List the lines of this listing that hold the word "will".

:::::

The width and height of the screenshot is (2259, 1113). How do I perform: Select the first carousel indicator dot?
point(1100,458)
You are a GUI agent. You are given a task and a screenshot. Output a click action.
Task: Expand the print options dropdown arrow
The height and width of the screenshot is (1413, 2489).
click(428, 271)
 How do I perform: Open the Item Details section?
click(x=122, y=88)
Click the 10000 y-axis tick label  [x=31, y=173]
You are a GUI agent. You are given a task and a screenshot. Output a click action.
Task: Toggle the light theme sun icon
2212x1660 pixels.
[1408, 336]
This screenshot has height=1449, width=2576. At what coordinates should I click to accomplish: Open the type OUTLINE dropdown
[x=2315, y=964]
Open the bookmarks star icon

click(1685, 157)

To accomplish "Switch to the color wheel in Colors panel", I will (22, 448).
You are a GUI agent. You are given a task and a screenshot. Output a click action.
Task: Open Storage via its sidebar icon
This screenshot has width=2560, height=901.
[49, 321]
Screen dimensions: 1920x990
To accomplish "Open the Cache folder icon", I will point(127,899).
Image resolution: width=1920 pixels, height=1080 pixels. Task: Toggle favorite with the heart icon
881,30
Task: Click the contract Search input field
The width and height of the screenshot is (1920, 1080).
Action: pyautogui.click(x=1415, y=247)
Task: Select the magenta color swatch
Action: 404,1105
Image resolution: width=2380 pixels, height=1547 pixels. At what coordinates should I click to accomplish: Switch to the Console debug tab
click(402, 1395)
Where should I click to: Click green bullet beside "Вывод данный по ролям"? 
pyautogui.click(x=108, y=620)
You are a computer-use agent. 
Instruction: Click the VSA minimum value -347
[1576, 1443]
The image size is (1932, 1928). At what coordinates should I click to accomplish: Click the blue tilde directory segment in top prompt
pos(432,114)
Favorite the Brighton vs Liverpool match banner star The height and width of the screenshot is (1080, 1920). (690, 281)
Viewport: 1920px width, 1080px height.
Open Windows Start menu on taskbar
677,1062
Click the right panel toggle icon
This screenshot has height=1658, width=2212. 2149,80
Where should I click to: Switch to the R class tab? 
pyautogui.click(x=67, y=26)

:::::

> Exercise answer
To accomplish "Switch to the color wheel in Colors panel", I will (22, 448).
To accomplish "Open the Cache folder icon", I will point(127,899).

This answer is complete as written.